I am running on OS X Leopard, Ruby v.1.8.6, Rails v.2.0.2. It looks like "ruby server/script" runs Mongrel, not WEBrick.

Any idea why "post" won't work?

rgonnering · June 5th, 2008, 12:56 PM

I have the same problem running on linux, and using WEBrick.

mprogers · June 10th, 2008, 04:21 PM

The problem is that in Rails 2.0.2, there is some extra authentication taking place. If you use form_tag, it will automatically create this html control for you:

<input name="authenticity_token" type="hidden" value="84fc5f10d45977c87c3ac6b88aabc0e73925cad0" />

But if you just use <form> ... </form>, that will be lacking. Just paste the above in, somewhere in the form, and it should solve the problem. It worked for me, using Rails 2.0.2, Ruby 1.8.6, Safari 3.1.1, and Mac OS X 10.5.3.

Michael

rgonnering · June 12th, 2008, 05:37 PM

Hi all,

I was playing around with textfields2 (p. 137) and got it to work with the following input.rhtml:

<html>
  <head>
    <title>
     Using Text Fields (2)
    </title>
  </head>
  <body bgcolor="abcdef">
    <! Comment: Title>
    <h1>
     Using Text Fields (2) to read data from text fields.
    </h1>
    <br><br>
    <! Comment: Content>
    <% form_tag '/look/at' do -%>
      <div><%= submit_tag 'Save' %></div>
      Please enter your name,
      <br>
      <%= text_field_tag 'text1', "", :size => 30 %>
      <br><br>
      <input type="submit" />
    <% end -%>
  </body>

So post worked and replacing deprecated shortcuts worked. Hurray!

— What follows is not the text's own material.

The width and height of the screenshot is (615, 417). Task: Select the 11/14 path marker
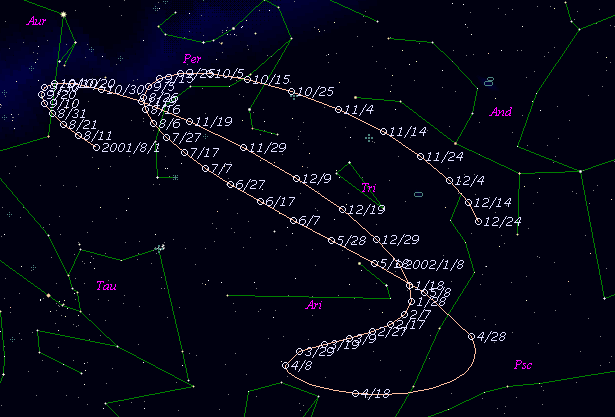(384, 131)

I then went back to text fields and using the same code for input.html worked. I then copied the source from the webpage and inserted it into input.html. It looks like this:

<html>
  <head>
    <title>
     Using Text Fields with Post
    </title>
  </head>

  <body bgcolor="ccddee">
    <! Comment: Title>
    <h1>
     Working with Text Fields using POST
    </h1>
    <br><br>
    <! Comment: Content>
    This Ruby on Rails application lets you read data from text fields using the POST method.
    <br>
    <form action="/look/at" method="post">
    <input name="authenticity_token" type="hidden" value="2f7c0cc1a11182f149e34c4f438f7eee94f0d6c7" />
      Please enter your name,
      <br>
      <input id="text1" name="text1" size="30" type="text" value="" />
      <br><br>
      <input type="submit" />
    </form>
  </body>
</html>

It does NOT work. ActionController::InvalidAuthenticityToken error

If you see something wrong, please let me know. Since shortcuts work, I don't really need this, but it might provide some insight.

Thanks.

lizzy · October 23rd, 2008, 09:43 PM

Turn off CSRF (Cross-Site Request Forgery), it's function for security in Rails2.0.

Insert into your controller this line.
skip_before_filter :verify_authenticity_token

for example,
class LookController < ApplicationController
     def at
           @data = params[:text1]
     end
     skip_before_filter :verify_authenticity_token
end

There's another solution.

It's that use the form helper method in Rails instead of <FORM> tag.